Provided material —
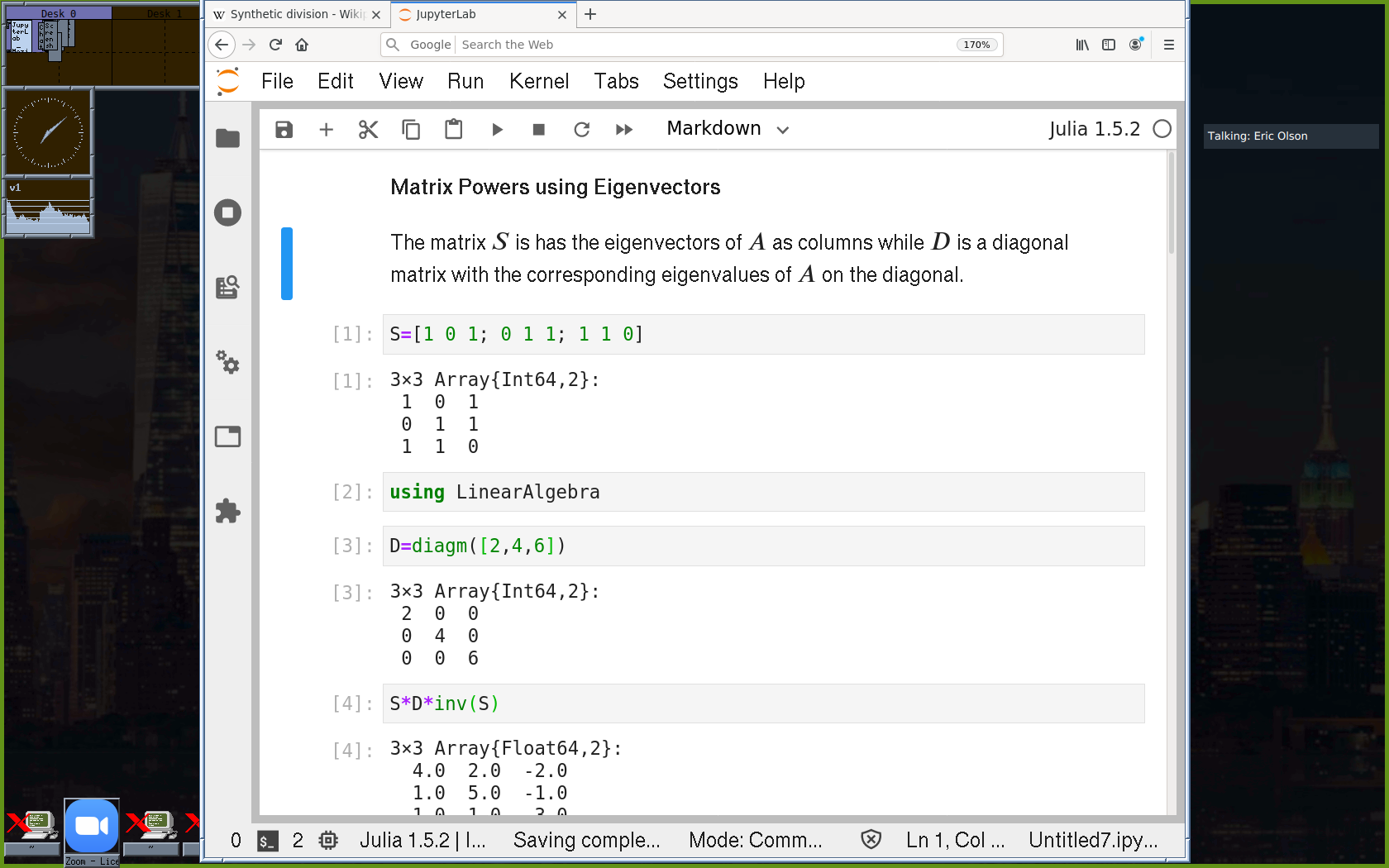Insert a new cell with plus icon
This screenshot has height=868, width=1389.
[326, 129]
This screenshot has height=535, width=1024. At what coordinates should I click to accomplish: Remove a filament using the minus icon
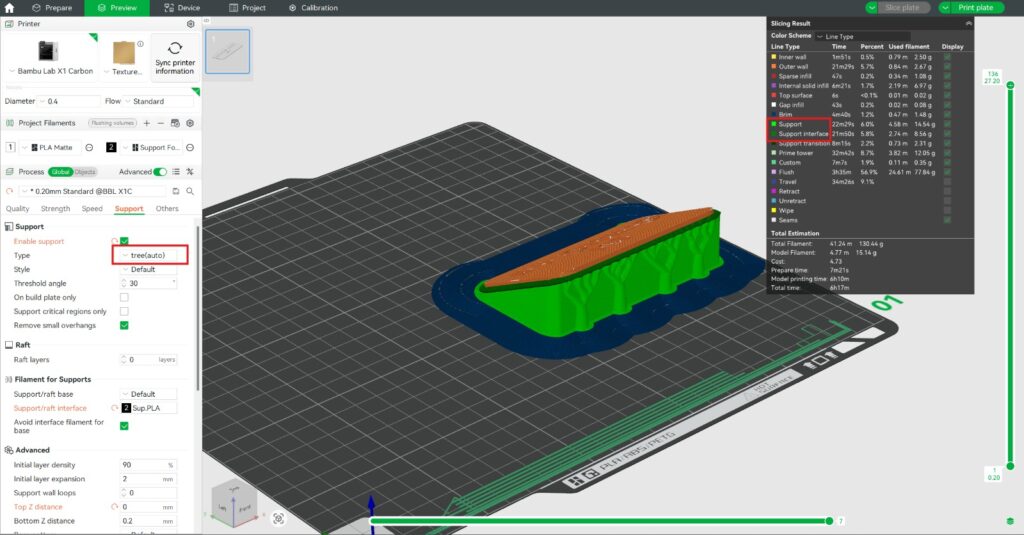point(160,123)

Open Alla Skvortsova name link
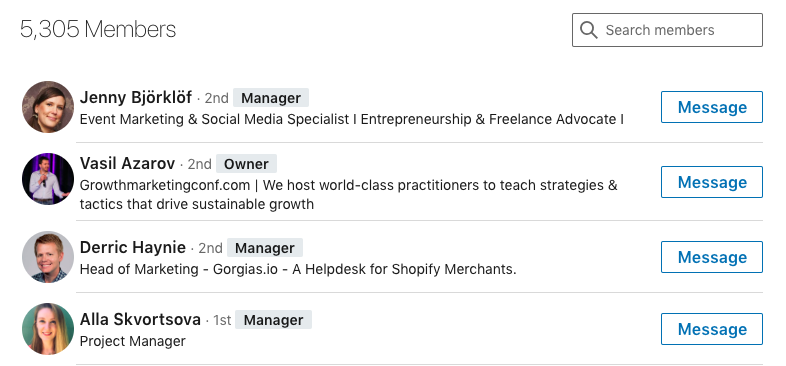click(140, 319)
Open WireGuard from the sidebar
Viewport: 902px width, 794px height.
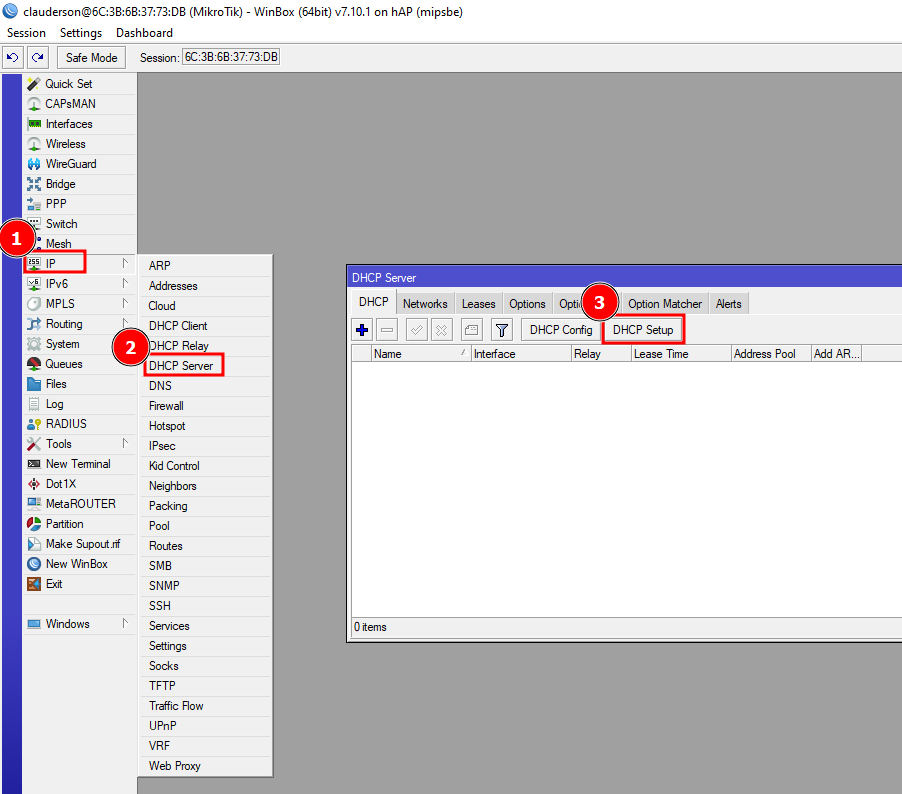click(70, 164)
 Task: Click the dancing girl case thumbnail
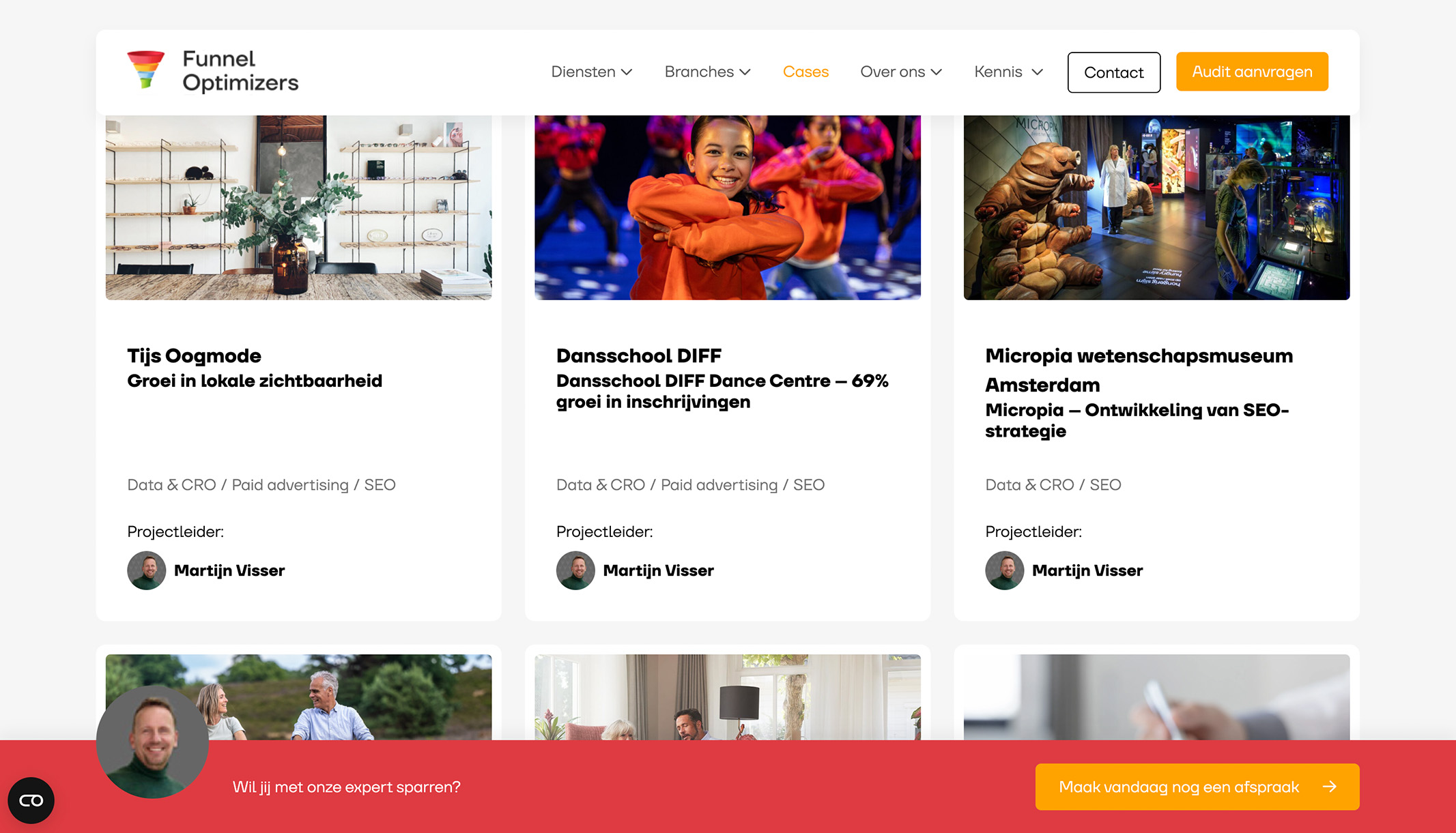[x=728, y=207]
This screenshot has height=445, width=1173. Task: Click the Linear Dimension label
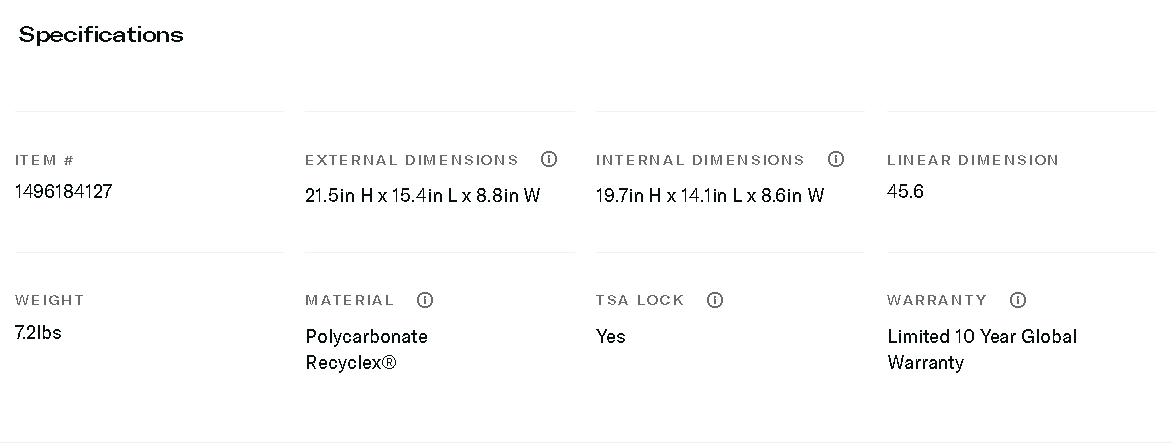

Work to complete — Write the lines out word for word, starting at the one with "This screenshot has height=535, width=1024." and stopping after the last line of the material above, with pictures excluded.

Solution —
This screenshot has height=535, width=1024. At what coordinates should I click to accomplish: Remove a filament using the minus icon
point(160,123)

Open Alla Skvortsova name link
click(140, 319)
Open WireGuard from the sidebar
Viewport: 902px width, 794px height.
click(70, 164)
 Task: Click the dancing girl case thumbnail
[x=728, y=207]
This screenshot has height=445, width=1173. Task: Click the Linear Dimension label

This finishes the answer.